▶ _What the exercise asks_: Start to finish, repeat the records exactly.

▶ _Provided records_:

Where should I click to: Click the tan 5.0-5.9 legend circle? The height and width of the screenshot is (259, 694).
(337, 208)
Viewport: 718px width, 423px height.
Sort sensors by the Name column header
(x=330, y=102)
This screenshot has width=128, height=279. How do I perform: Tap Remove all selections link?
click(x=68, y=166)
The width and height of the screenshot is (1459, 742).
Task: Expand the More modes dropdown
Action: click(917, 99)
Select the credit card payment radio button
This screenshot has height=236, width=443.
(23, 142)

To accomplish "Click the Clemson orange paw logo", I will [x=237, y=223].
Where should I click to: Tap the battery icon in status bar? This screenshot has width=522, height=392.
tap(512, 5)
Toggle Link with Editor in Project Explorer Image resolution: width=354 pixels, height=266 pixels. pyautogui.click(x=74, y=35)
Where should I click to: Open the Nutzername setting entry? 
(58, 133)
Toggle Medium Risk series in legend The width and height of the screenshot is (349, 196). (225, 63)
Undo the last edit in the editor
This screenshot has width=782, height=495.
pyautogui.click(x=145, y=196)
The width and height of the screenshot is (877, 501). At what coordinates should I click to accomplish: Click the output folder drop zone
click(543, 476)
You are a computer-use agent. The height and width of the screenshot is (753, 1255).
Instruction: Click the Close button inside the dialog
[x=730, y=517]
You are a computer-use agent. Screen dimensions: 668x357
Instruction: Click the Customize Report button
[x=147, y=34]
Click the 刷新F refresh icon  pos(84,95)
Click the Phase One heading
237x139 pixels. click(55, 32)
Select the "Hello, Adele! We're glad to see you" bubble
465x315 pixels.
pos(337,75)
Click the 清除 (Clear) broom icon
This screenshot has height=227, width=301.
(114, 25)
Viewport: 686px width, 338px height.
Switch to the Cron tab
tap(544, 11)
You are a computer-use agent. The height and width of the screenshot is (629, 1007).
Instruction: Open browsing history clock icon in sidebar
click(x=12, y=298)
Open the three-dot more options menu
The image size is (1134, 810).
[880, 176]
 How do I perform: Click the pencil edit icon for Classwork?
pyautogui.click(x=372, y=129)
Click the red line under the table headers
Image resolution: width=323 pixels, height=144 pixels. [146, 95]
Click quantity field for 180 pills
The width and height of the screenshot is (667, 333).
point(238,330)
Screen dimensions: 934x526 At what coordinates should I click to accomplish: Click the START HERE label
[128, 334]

▶ _Result_:
Where should I click to: Click the tan 5.0-5.9 legend circle? The height and width of the screenshot is (259, 694).
(337, 208)
Viewport: 718px width, 423px height.
Sort sensors by the Name column header
(x=330, y=102)
This screenshot has width=128, height=279. How do I perform: Tap Remove all selections link?
click(x=68, y=166)
The width and height of the screenshot is (1459, 742).
Task: Expand the More modes dropdown
Action: click(917, 99)
Select the credit card payment radio button
This screenshot has height=236, width=443.
(23, 142)

To accomplish "Click the Clemson orange paw logo", I will [x=237, y=223].
Where should I click to: Tap the battery icon in status bar? This screenshot has width=522, height=392.
tap(512, 5)
Toggle Link with Editor in Project Explorer Image resolution: width=354 pixels, height=266 pixels. pyautogui.click(x=74, y=35)
Where should I click to: Open the Nutzername setting entry? 
(58, 133)
Toggle Medium Risk series in legend The width and height of the screenshot is (349, 196). (225, 63)
Undo the last edit in the editor
This screenshot has width=782, height=495.
pyautogui.click(x=145, y=196)
The width and height of the screenshot is (877, 501). At what coordinates should I click to accomplish: Click the output folder drop zone
click(543, 476)
You are a computer-use agent. The height and width of the screenshot is (753, 1255).
Instruction: Click the Close button inside the dialog
[x=730, y=517]
You are a computer-use agent. Screen dimensions: 668x357
Instruction: Click the Customize Report button
[x=147, y=34]
Click the 刷新F refresh icon  pos(84,95)
Click the Phase One heading
237x139 pixels. click(55, 32)
Select the "Hello, Adele! We're glad to see you" bubble
465x315 pixels.
pos(337,75)
Click the 清除 (Clear) broom icon
This screenshot has height=227, width=301.
(114, 25)
Viewport: 686px width, 338px height.
Switch to the Cron tab
tap(544, 11)
You are a computer-use agent. The height and width of the screenshot is (629, 1007).
Instruction: Open browsing history clock icon in sidebar
click(x=12, y=298)
Open the three-dot more options menu
The image size is (1134, 810).
[880, 176]
 How do I perform: Click the pencil edit icon for Classwork?
pyautogui.click(x=372, y=129)
Click the red line under the table headers
Image resolution: width=323 pixels, height=144 pixels. [146, 95]
Click quantity field for 180 pills
The width and height of the screenshot is (667, 333).
point(238,330)
Screen dimensions: 934x526 At what coordinates should I click to accomplish: Click the START HERE label
[128, 334]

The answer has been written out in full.